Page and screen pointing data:

====

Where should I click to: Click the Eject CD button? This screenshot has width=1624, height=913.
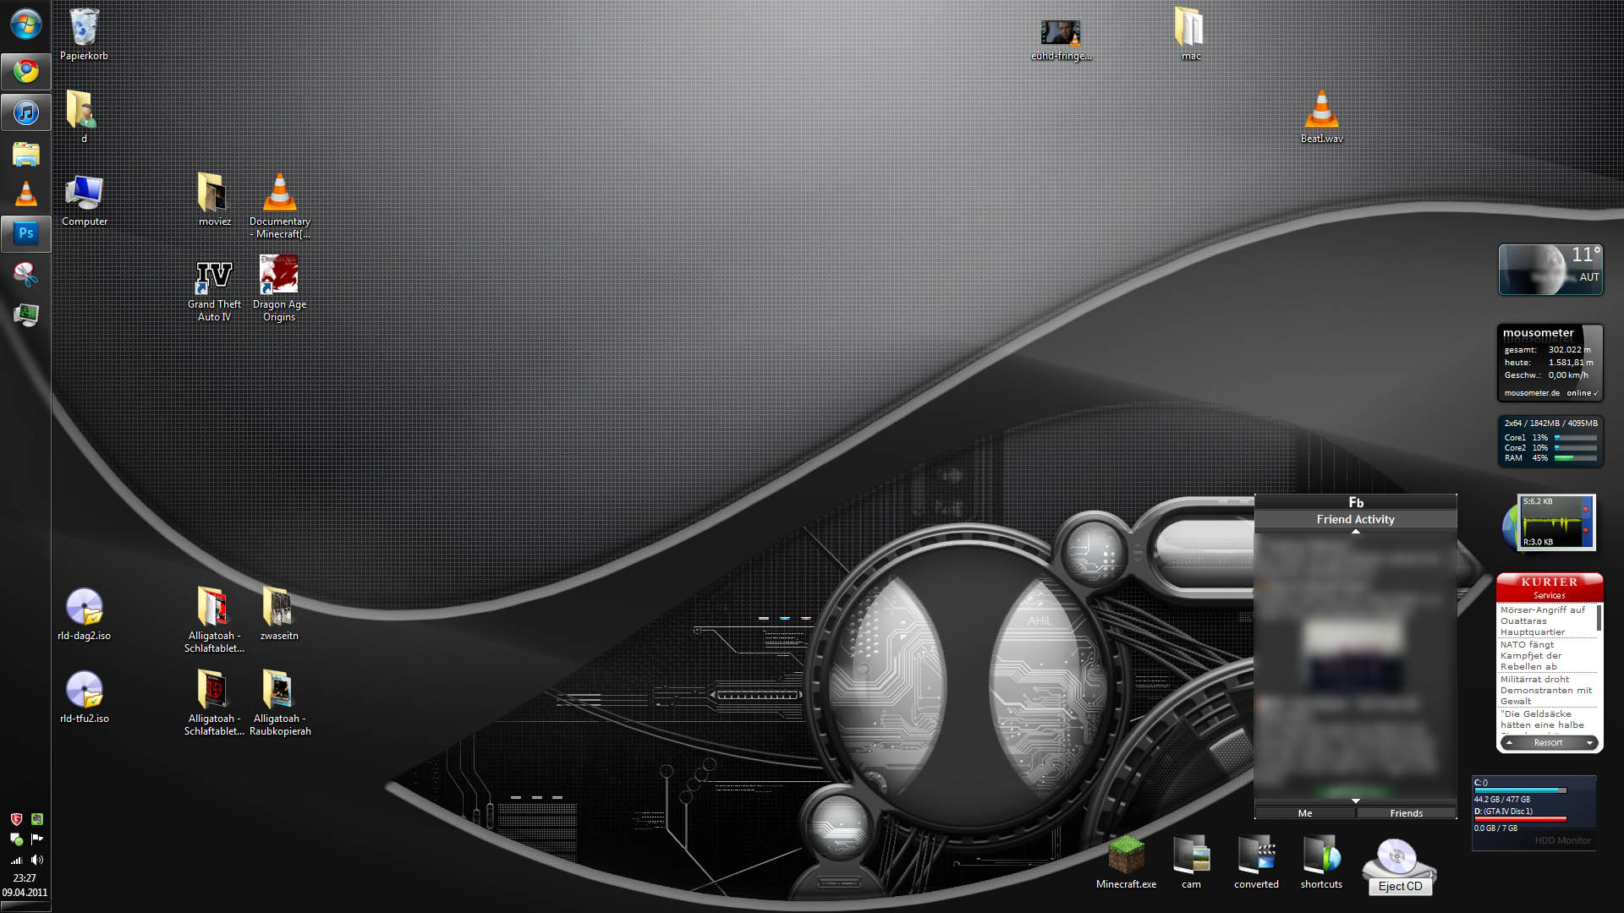1400,886
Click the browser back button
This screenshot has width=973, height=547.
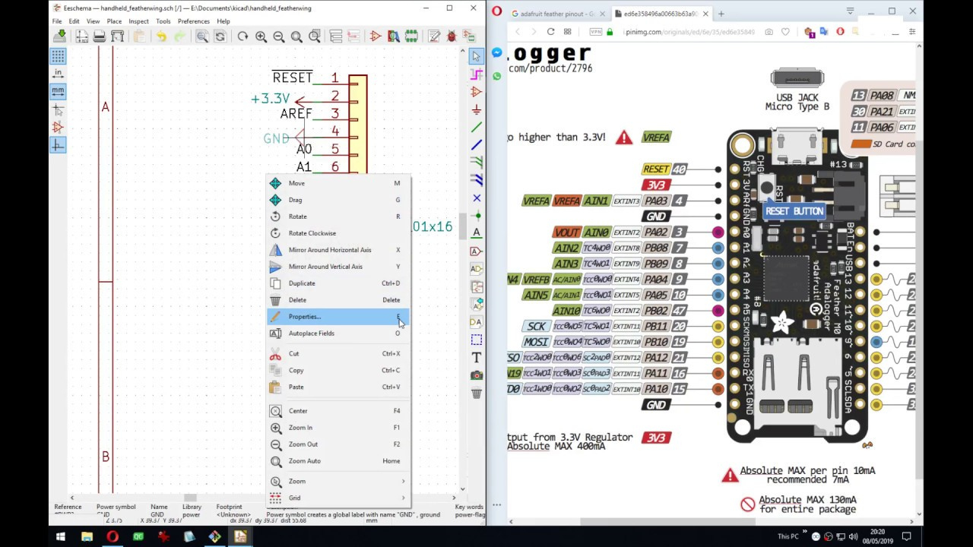517,32
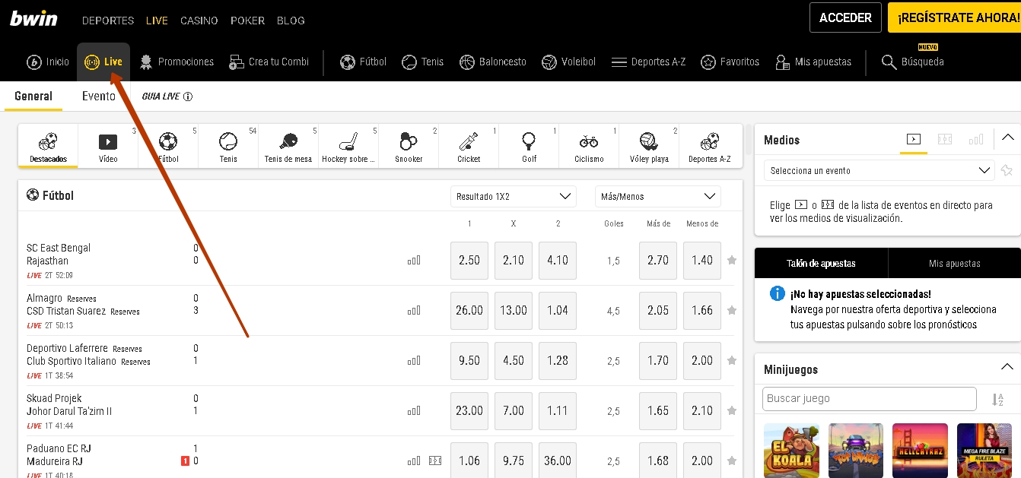Open the El Koala game thumbnail
The image size is (1021, 478).
click(791, 450)
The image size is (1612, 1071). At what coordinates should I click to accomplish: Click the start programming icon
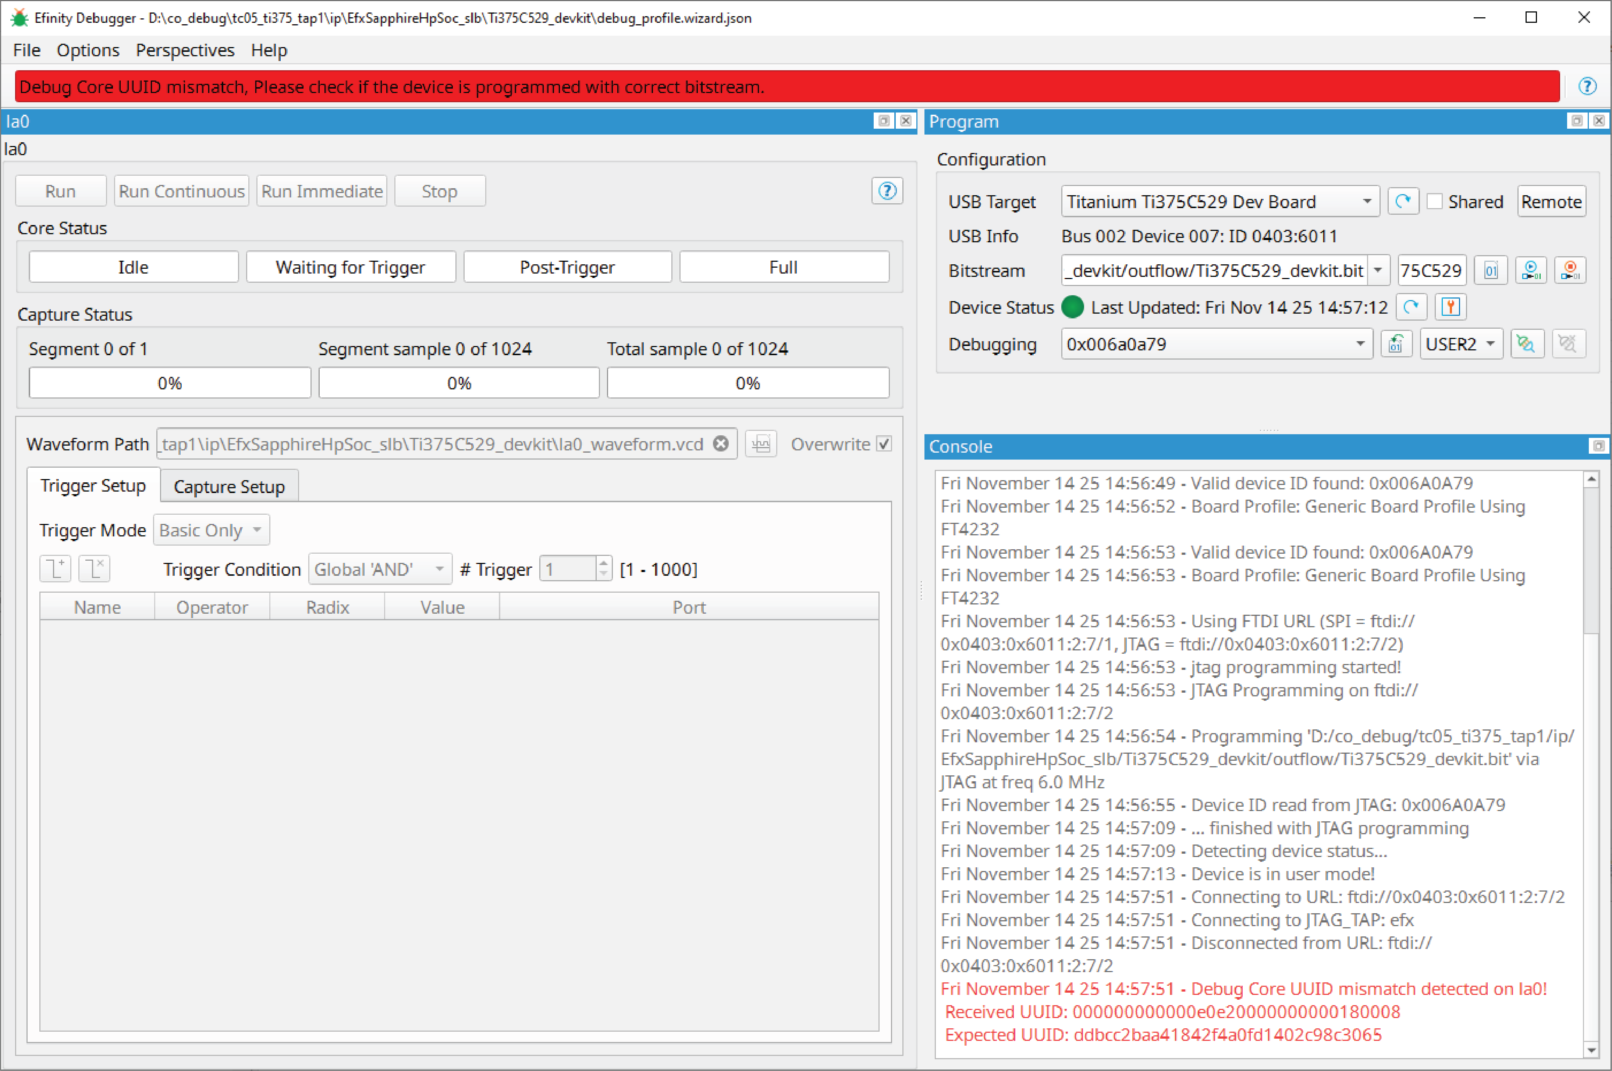click(1531, 270)
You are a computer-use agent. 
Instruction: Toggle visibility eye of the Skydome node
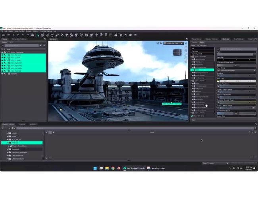click(2, 74)
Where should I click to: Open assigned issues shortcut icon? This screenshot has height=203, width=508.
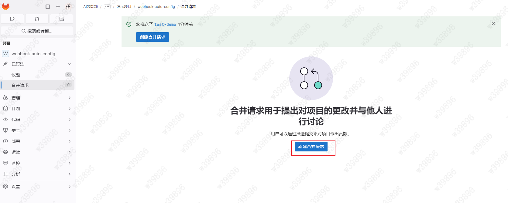[x=12, y=19]
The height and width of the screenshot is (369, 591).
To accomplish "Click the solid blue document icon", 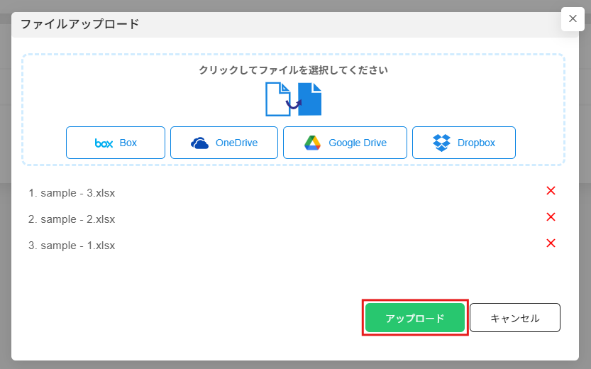I will (x=310, y=99).
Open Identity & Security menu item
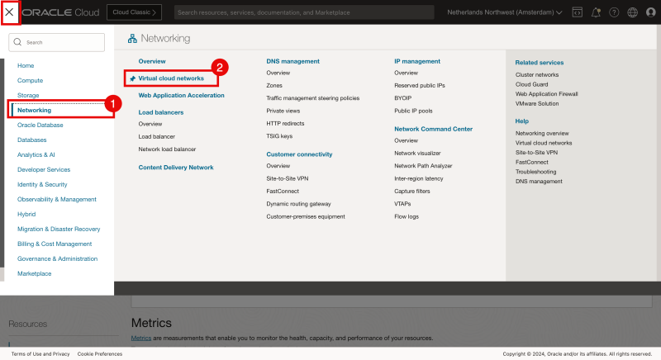Viewport: 661px width, 360px height. click(42, 184)
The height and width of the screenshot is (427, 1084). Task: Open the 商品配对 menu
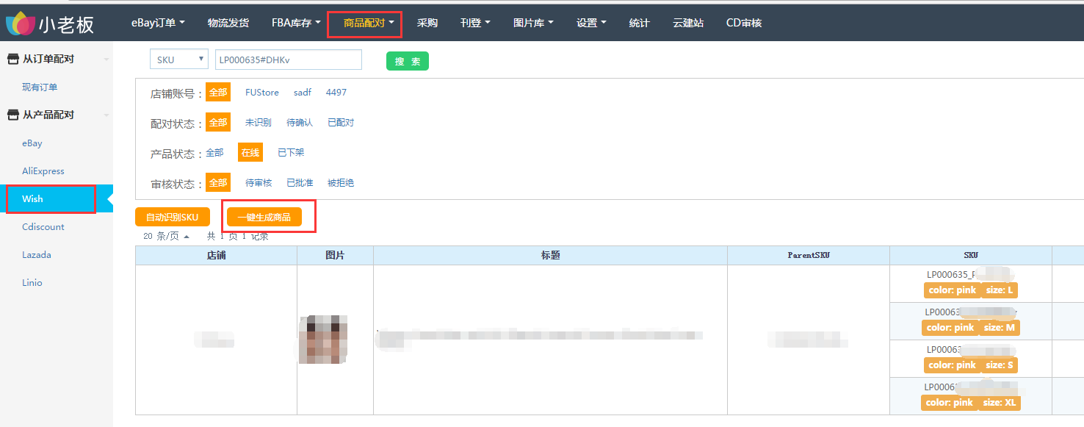[369, 23]
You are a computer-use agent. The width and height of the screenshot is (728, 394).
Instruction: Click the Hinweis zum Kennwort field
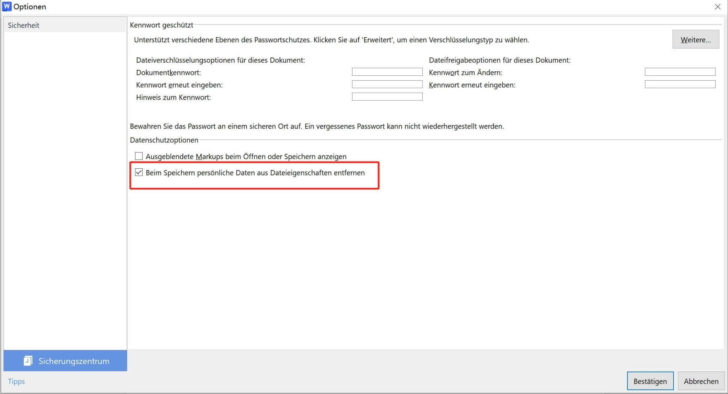(x=387, y=97)
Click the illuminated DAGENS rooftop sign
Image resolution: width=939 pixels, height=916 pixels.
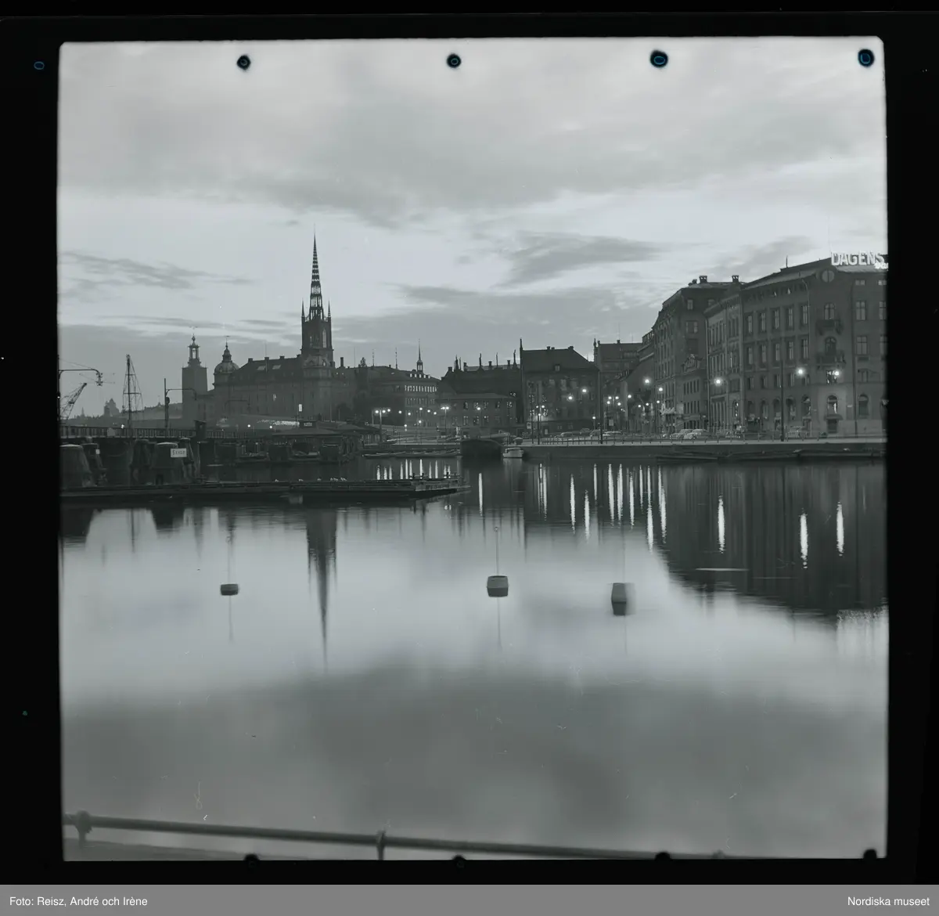click(x=857, y=259)
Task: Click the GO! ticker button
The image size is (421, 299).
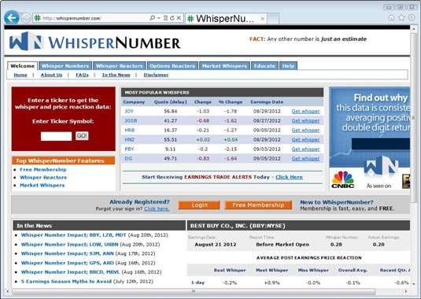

====

**Required task**
Give everything from the line containing "Click the illuminated DAGENS rooftop sign" down to the end of the records as a numbered list, omitting blank lines and pictures.

**The result**
1. Click the illuminated DAGENS rooftop sign
2. Image resolution: width=939 pixels, height=916 pixels.
3. click(x=857, y=259)
4. Task: Click the GO! ticker button
5. The image size is (421, 299).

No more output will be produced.